▸ PROBLEM DETAILS
Your reply should reproduce the data below without a single alteration, apart from dropping the images.

(Data items)
========================================================================

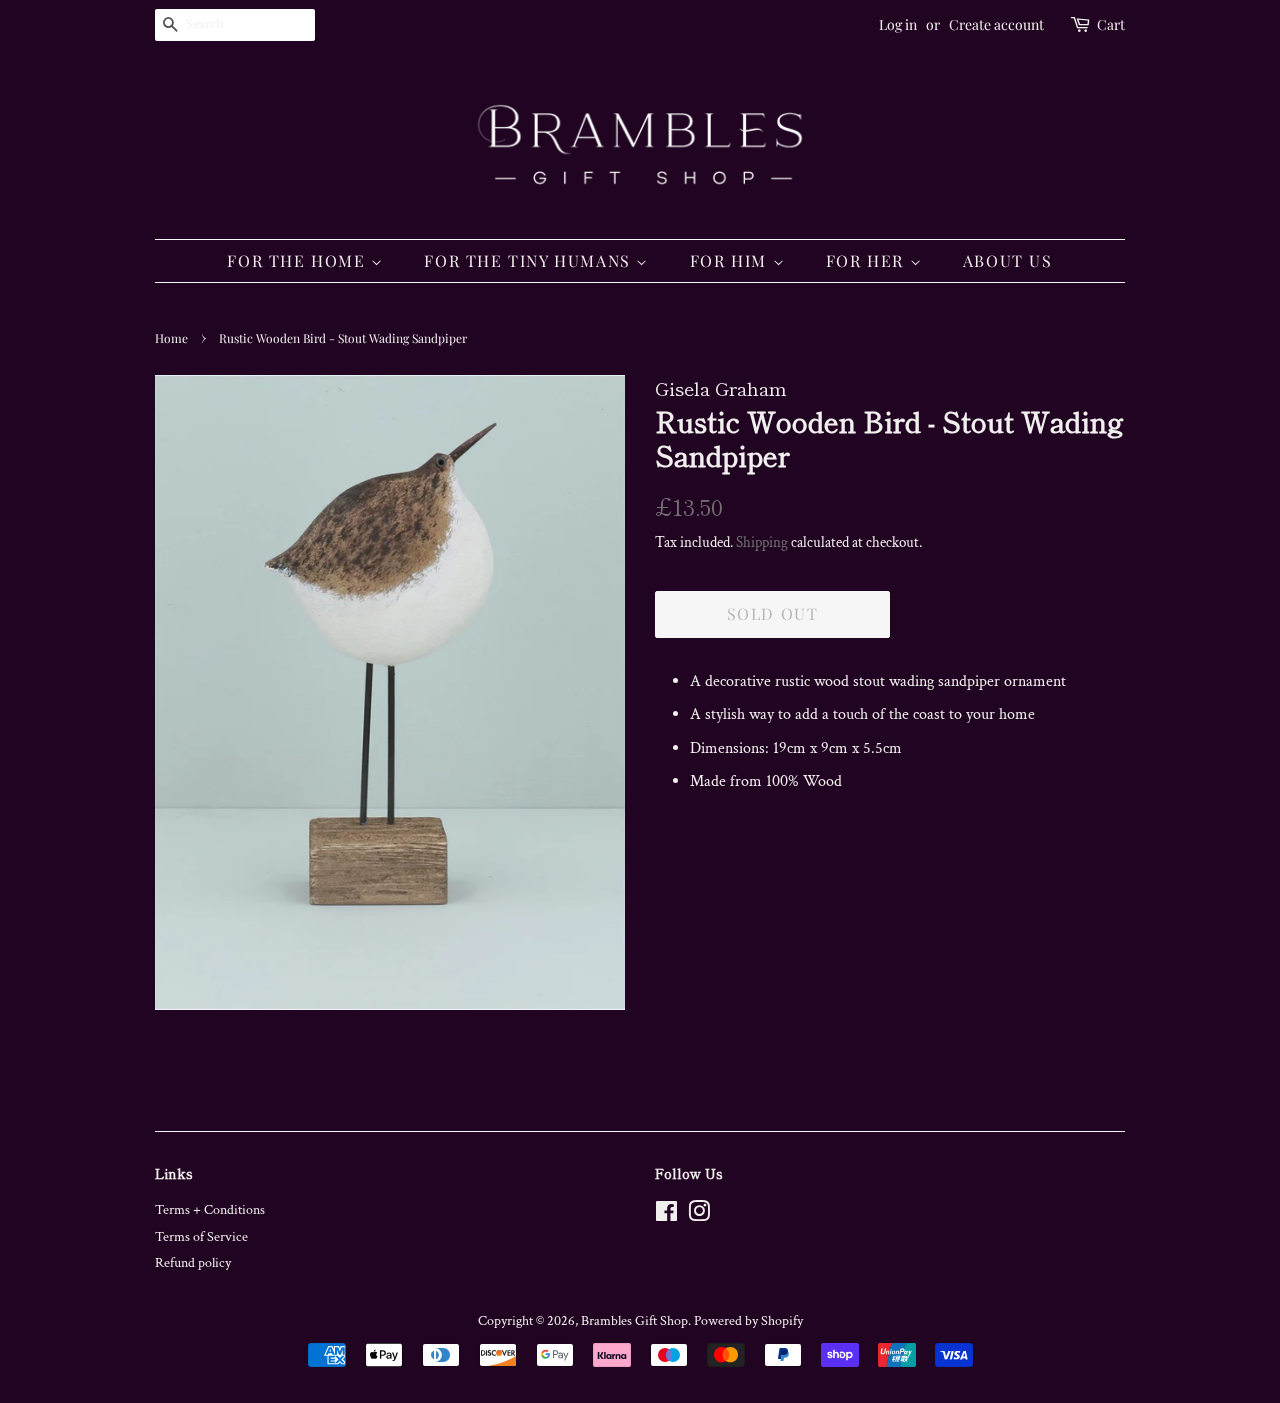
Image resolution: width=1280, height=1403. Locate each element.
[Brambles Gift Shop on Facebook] (666, 1216)
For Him (731, 260)
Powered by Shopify (748, 1321)
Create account (996, 24)
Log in (898, 24)
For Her (868, 260)
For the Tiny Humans (530, 260)
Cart (1111, 24)
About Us (1008, 260)
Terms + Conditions (210, 1210)
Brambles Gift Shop (634, 1321)
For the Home (299, 260)
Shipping (762, 542)
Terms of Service (201, 1237)
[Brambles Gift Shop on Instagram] (699, 1216)
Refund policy (193, 1263)
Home (171, 338)
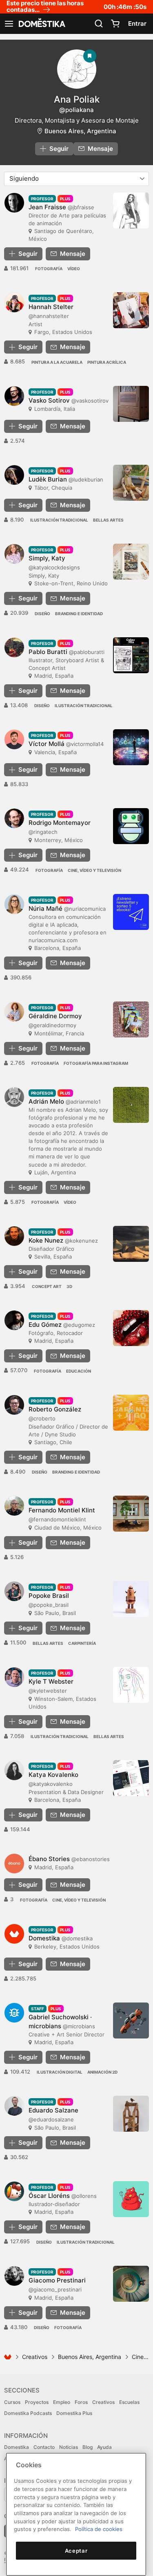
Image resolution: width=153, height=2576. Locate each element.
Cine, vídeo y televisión (94, 870)
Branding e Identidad (79, 613)
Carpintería (82, 1643)
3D (69, 1286)
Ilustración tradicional (59, 519)
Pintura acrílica (106, 362)
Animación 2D (102, 2072)
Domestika (16, 2447)
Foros (81, 2402)
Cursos (12, 2402)
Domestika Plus (74, 2413)
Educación (78, 1371)
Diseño (42, 613)
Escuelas (129, 2402)
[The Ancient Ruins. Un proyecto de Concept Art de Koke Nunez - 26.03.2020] (131, 1244)
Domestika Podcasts (28, 2413)
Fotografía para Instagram (96, 1063)
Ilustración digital (59, 2072)
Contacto (44, 2447)
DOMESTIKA (41, 23)
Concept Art (47, 1286)
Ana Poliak (77, 99)
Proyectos (37, 2402)
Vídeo (73, 268)
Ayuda (104, 2447)
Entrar (137, 23)
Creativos (34, 2356)
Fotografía (48, 268)
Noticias (68, 2447)
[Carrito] (115, 23)
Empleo (61, 2402)
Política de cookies (98, 2529)
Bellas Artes (108, 519)
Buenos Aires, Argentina (80, 131)
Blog (87, 2447)
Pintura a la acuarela (56, 362)
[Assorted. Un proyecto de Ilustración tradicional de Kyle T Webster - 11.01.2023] (131, 1685)
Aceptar (76, 2550)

========================================================================

▸ WRITTEN REPLY
Image resolution: width=1280, height=1403. Locate each element.
[Brambles Gift Shop on Facebook] (666, 1216)
For Him (731, 260)
Powered by Shopify (748, 1321)
Create account (996, 24)
Log in (898, 24)
For Her (868, 260)
For the Tiny Humans (530, 260)
Cart (1111, 24)
About Us (1008, 260)
Terms + Conditions (210, 1210)
Brambles Gift Shop (634, 1321)
For the Home (299, 260)
Shipping (762, 542)
Terms of Service (201, 1237)
[Brambles Gift Shop on Instagram] (699, 1216)
Refund policy (193, 1263)
Home (171, 338)
Image resolution: width=153, height=2576. Locate each element.
Cine, vídeo y televisión (94, 870)
Branding e Identidad (79, 613)
Carpintería (82, 1643)
3D (69, 1286)
Ilustración tradicional (59, 519)
Pintura acrílica (106, 362)
Animación 2D (102, 2072)
Domestika (16, 2447)
Foros (81, 2402)
Cursos (12, 2402)
Domestika Plus (74, 2413)
Educación (78, 1371)
Diseño (42, 613)
Escuelas (129, 2402)
[The Ancient Ruins. Un proyecto de Concept Art de Koke Nunez - 26.03.2020] (131, 1244)
Domestika Podcasts (28, 2413)
Fotografía para Instagram (96, 1063)
Ilustración digital (59, 2072)
Contacto (44, 2447)
DOMESTIKA (41, 23)
Concept Art (47, 1286)
Ana Poliak (77, 99)
Proyectos (37, 2402)
Vídeo (73, 268)
Ayuda (104, 2447)
Entrar (137, 23)
Creativos (34, 2356)
Fotografía (48, 268)
Noticias (68, 2447)
[Carrito] (115, 23)
Empleo (61, 2402)
Política de cookies (98, 2529)
Bellas Artes (108, 519)
Buenos Aires, Argentina (80, 131)
Blog (87, 2447)
Pintura a la acuarela (56, 362)
[Assorted. Un proyecto de Ilustración tradicional de Kyle T Webster - 11.01.2023] (131, 1685)
Aceptar (76, 2550)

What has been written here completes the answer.